----- RECORD EXTRACTS

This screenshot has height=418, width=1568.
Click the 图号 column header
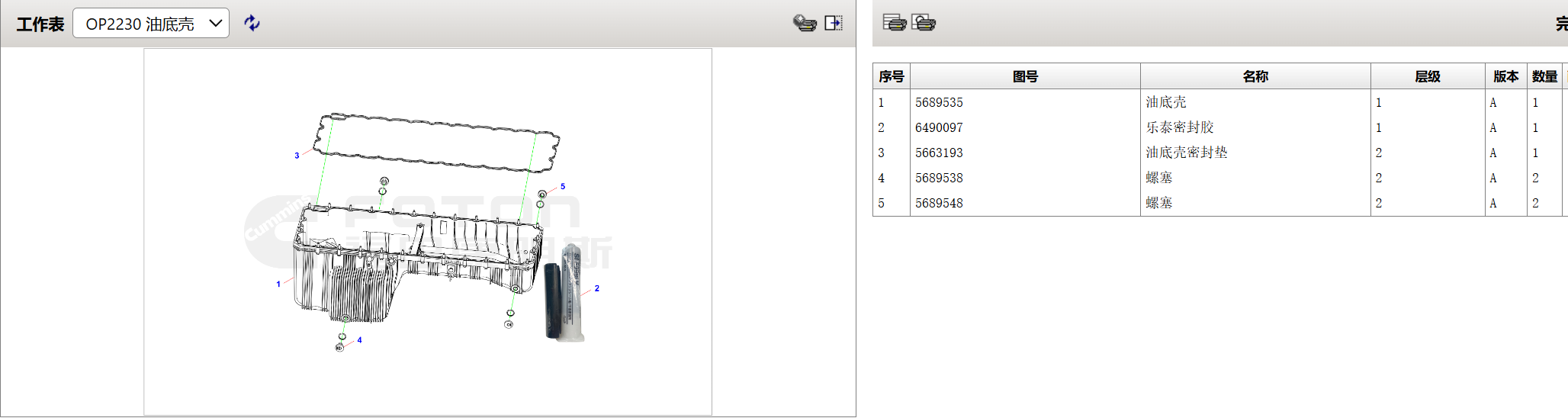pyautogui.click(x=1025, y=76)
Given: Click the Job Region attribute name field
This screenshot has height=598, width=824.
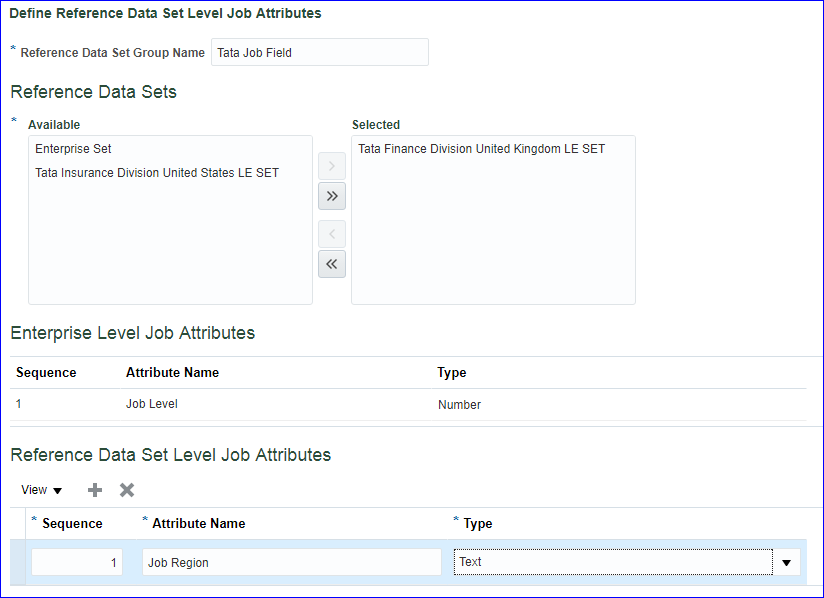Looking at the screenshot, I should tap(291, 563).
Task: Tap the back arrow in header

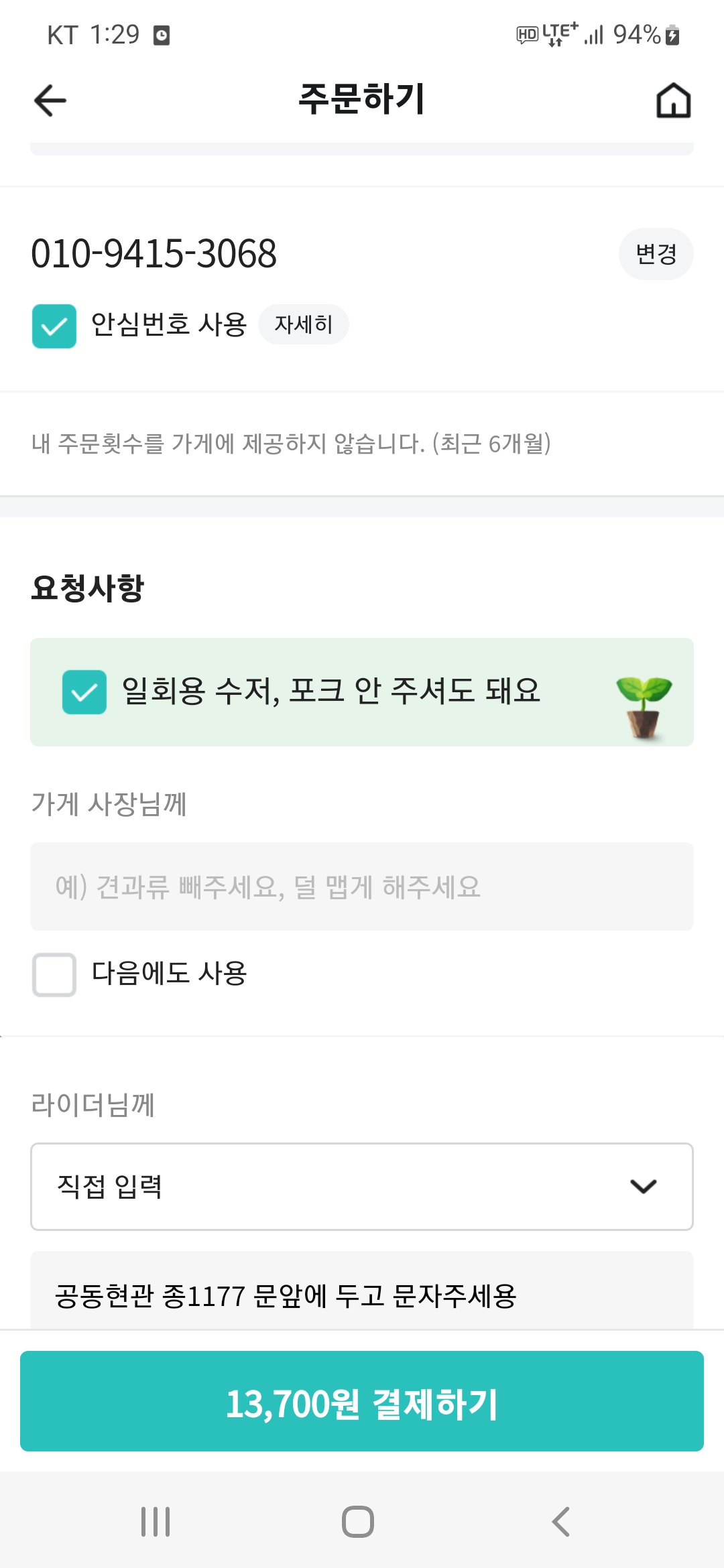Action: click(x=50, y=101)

----------
----- RECORD EXTRACTS

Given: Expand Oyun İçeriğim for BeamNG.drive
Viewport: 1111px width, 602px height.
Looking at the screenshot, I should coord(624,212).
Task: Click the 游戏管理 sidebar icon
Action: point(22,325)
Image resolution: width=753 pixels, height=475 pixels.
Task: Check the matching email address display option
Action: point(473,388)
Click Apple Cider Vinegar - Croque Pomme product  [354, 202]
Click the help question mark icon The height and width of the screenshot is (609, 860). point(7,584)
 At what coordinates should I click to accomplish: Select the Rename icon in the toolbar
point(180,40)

----------
----- RECORD EXTRACTS

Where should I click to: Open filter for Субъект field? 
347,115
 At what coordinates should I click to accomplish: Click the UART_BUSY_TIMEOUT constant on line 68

----------

▸ **HOW TO COMPLETE THIS TASK**
Out of the entries, report each line that contains the word "Given".

▸ **ANSWER BOX**
Given: Click the Job Region attribute name field
Given: Expand Oyun İçeriğim for BeamNG.drive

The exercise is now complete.